Enabling meaningful participation
Waste collection remains a huge challenge in many countries, so I was thrilled that waste pickers were formally represented in Uruguay, by the newly formed representative body, Group of Friends of Waste Pickers. This was and is an unprecedented recognition of the rights, skills, and importance of the informal waste sector and the representation of often lesser-heard voices is vital for meaningful participation in this negotiation.
In countries where there is an absence of formal waste collection, the informal waste sector is of critical societal importance where it provides employment to thousands and is fundamental to the livelihoods of many more. The number of people working in the informal waste sector globally is incredibly hard to determine, but in South Africa alone there are an estimated 90 thousand people collecting recyclable waste materials to earn a living. Dow is proud to be investing in pioneering partnerships with local organisations including Mr. Green Africa and Wecyclers, organisations that support waste pickers with the right tools and access to recycling points to enable the collection, recycling and reuse of plastic waste across Africa and support more effective waste collection and sorting infrastructure.

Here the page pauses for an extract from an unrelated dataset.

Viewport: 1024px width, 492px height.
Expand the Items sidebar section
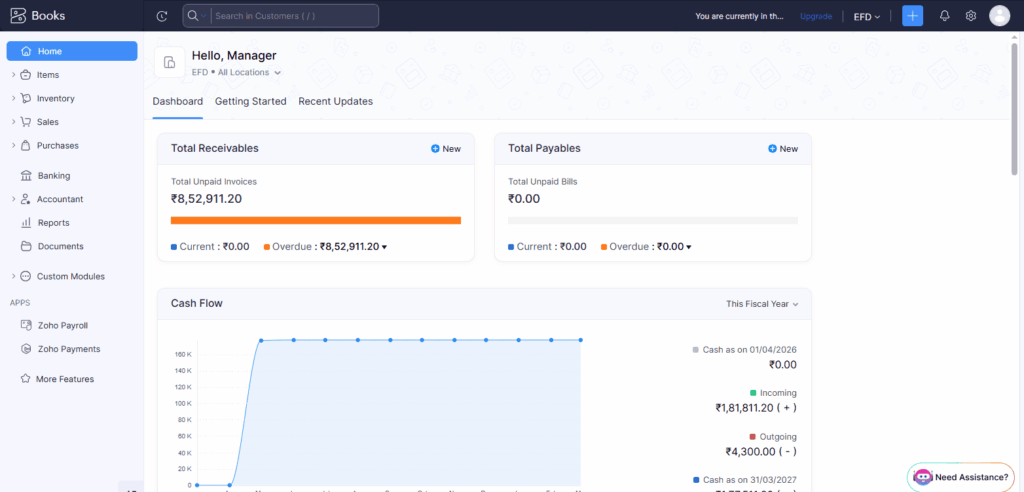point(13,75)
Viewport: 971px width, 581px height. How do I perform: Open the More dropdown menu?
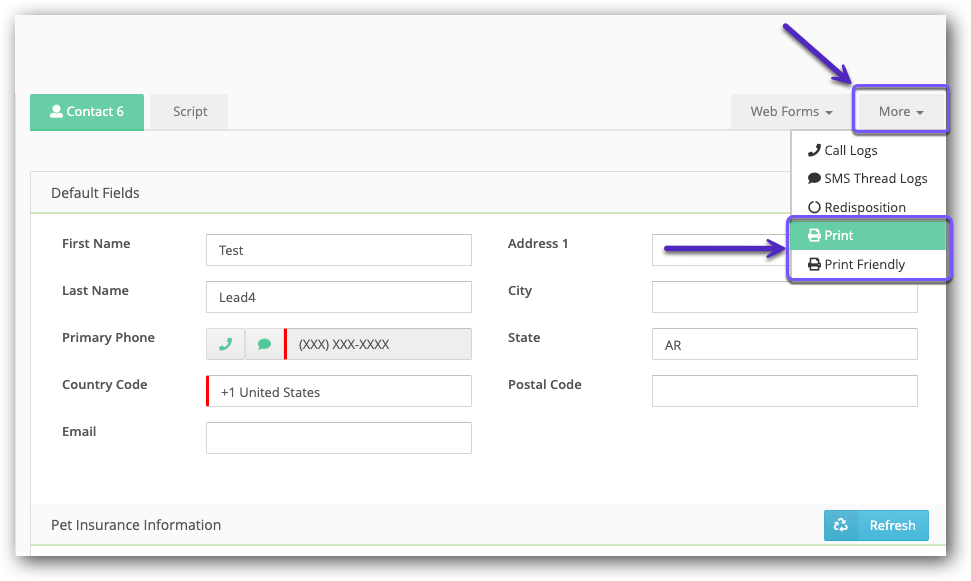pos(898,111)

Importantly, these partners are supporting livelihoods by paying a fair income to the waste pickers, treating them with dignity and respect, as their work plays a key role in recovering reusable waste and contributes significantly to environmental protection. There are huge opportunities, which are currently under-explored, to invest in the informal waste sector to improve environmental and social footprints and drive local approaches.

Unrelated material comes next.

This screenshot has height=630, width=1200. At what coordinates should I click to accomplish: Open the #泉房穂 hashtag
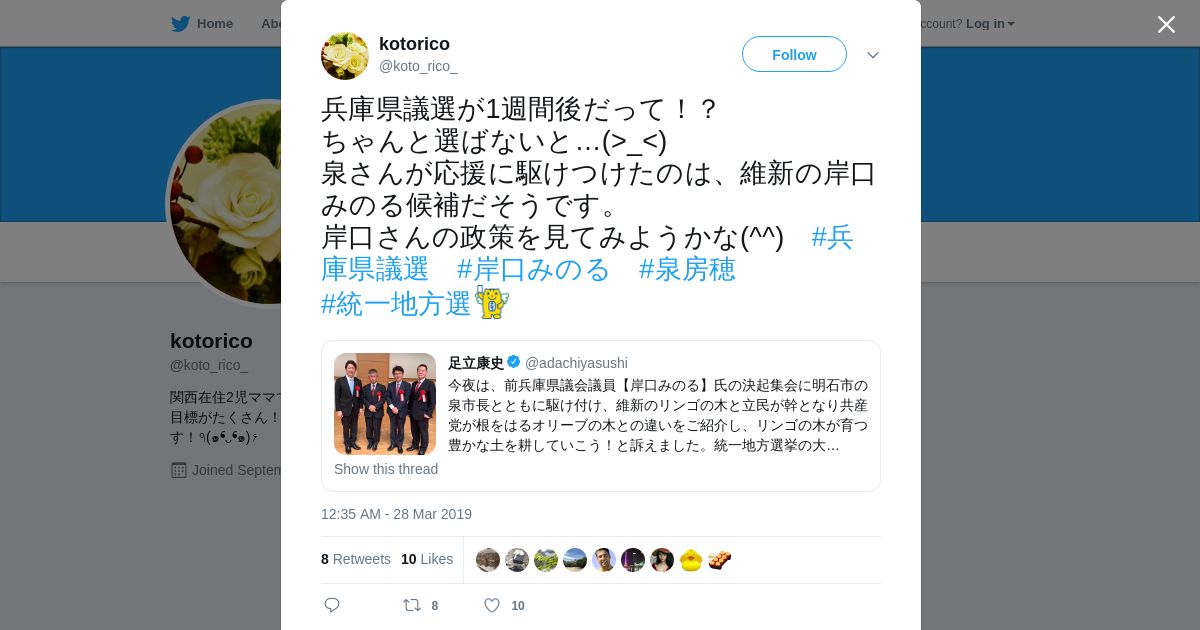tap(687, 269)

The next round of negotiations must prioritise an inclusive transition that creates decent work opportunities for all and provide each nation with clear goals and the tools to deliver.
Looking to the future
There is no doubt that this agreement will play a key role in shaping the future of plastics, for the better. At Dow, we agree that the way in which plastics are produced, used and dealt with at the end of life, must change to protect our planet and all those who live on it. But there is no way this challenge can be solved without a truly global and collaborative approach.

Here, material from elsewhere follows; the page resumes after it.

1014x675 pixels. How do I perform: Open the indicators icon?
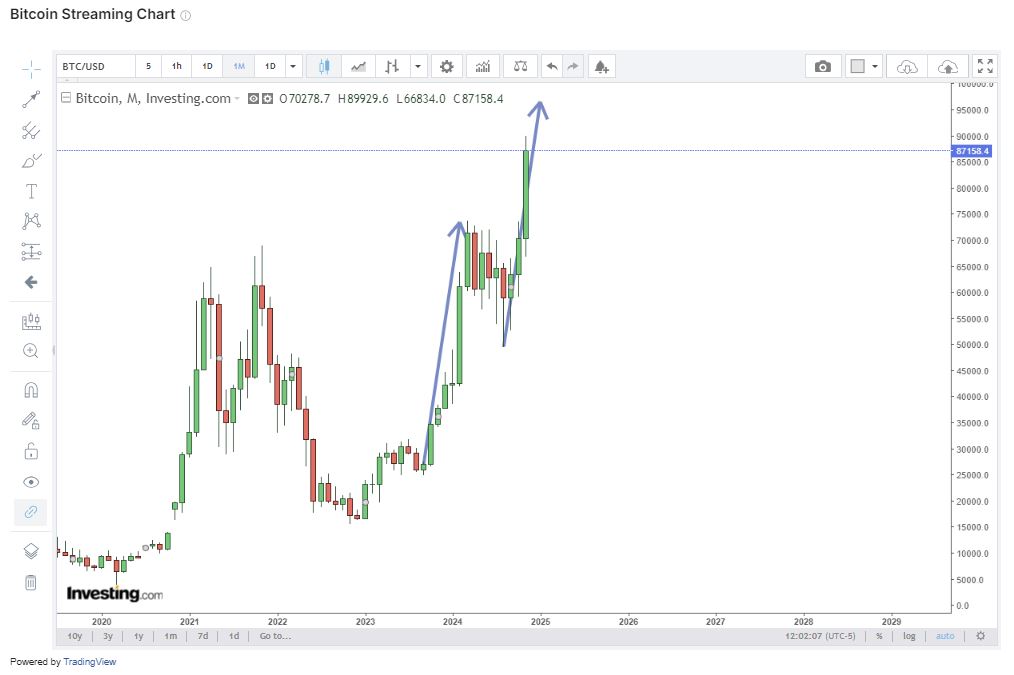(x=482, y=67)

The global plastics agreement offers a generation defining opportunity to reframe the way we produce, design, use, reuse and dispose of plastics, and build an effective circular economy for plastics that works right across the world. It is not about enforcing unrealistic policies on nations affected by poor waste management, it's about meeting member countries where they are, and supporting them with a toolkit of strategies to stop plastic pollution and recognising plastic as a valuable material that should not end up in the environment.
I look toward the next round of negotiations with great anticipation, and I'm excited to be joining the pioneering forces in pursuit of an equitable UN global plastics agreement that enables a clean environment for all - after all, a clean environment is a fundamental human right.
Jihane Ball is lead sustainability director at Dow.